• [Work order] From the top of the entries, reproduce each line exactly, stopping after the line that contains "This screenshot has height=1198, width=2260.". Omit pictures.

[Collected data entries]
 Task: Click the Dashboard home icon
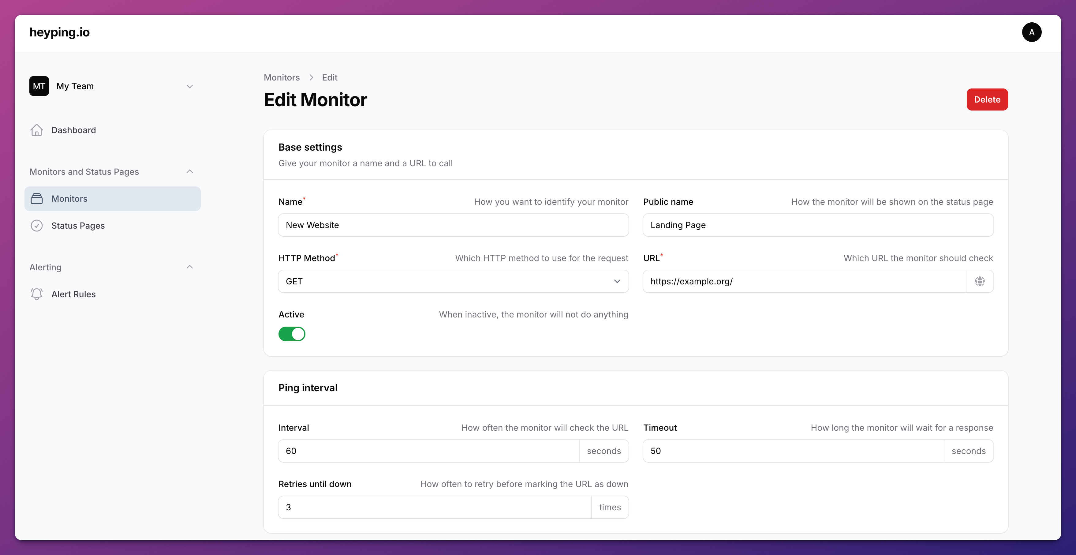37,130
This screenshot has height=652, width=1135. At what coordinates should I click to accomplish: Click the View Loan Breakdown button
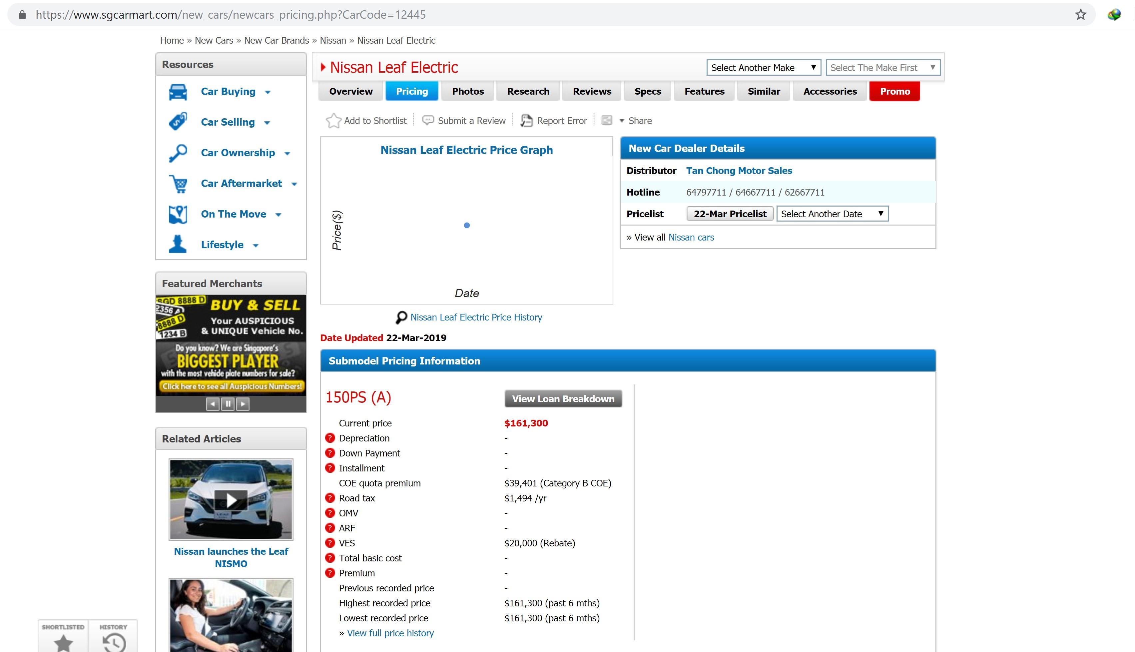[563, 399]
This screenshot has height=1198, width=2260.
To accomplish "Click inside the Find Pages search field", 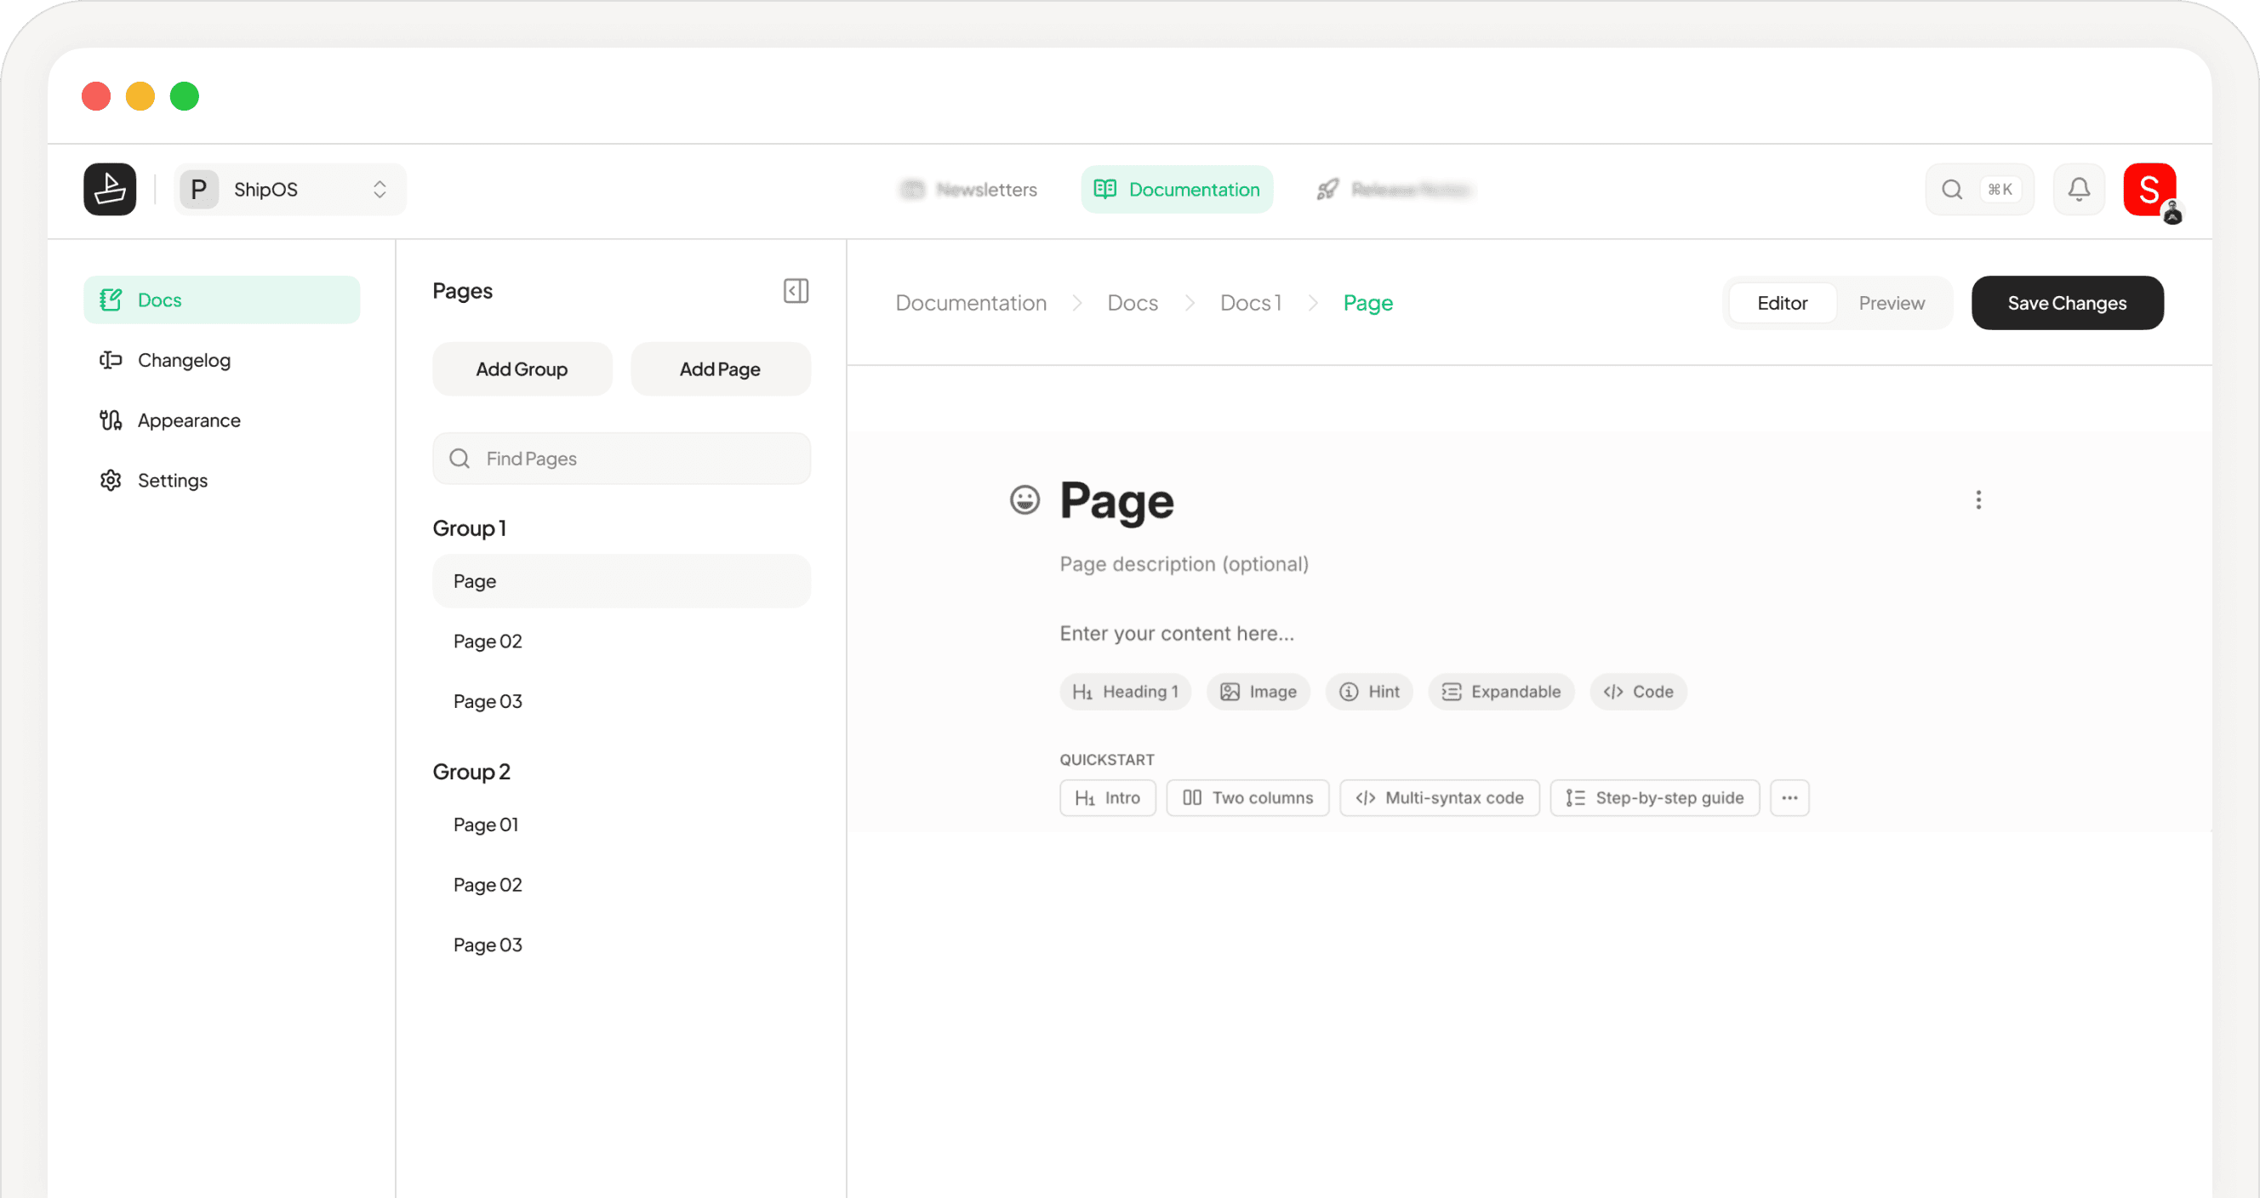I will coord(621,458).

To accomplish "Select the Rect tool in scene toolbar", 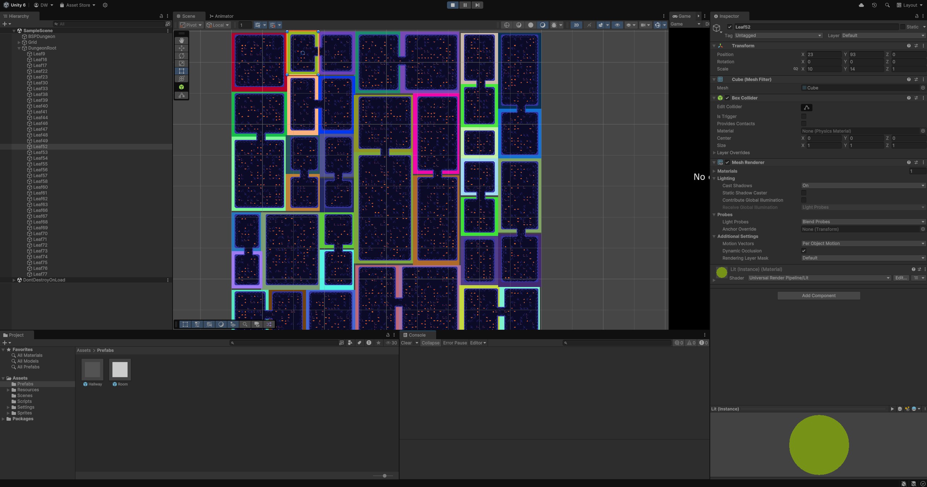I will pyautogui.click(x=182, y=71).
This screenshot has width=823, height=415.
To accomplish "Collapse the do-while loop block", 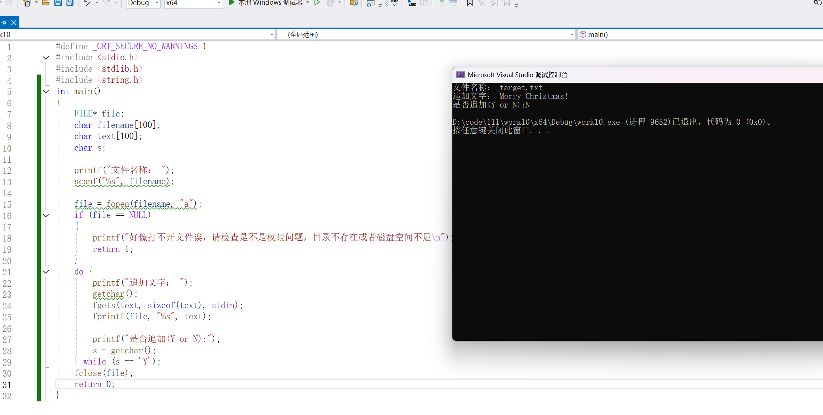I will 46,272.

• [Answer box]
 Task: Click the Dashboard home icon
37,130
This screenshot has height=652, width=1135. At what coordinates should I click to accomplish: Click the View Loan Breakdown button
[563, 399]
This screenshot has height=1198, width=2260.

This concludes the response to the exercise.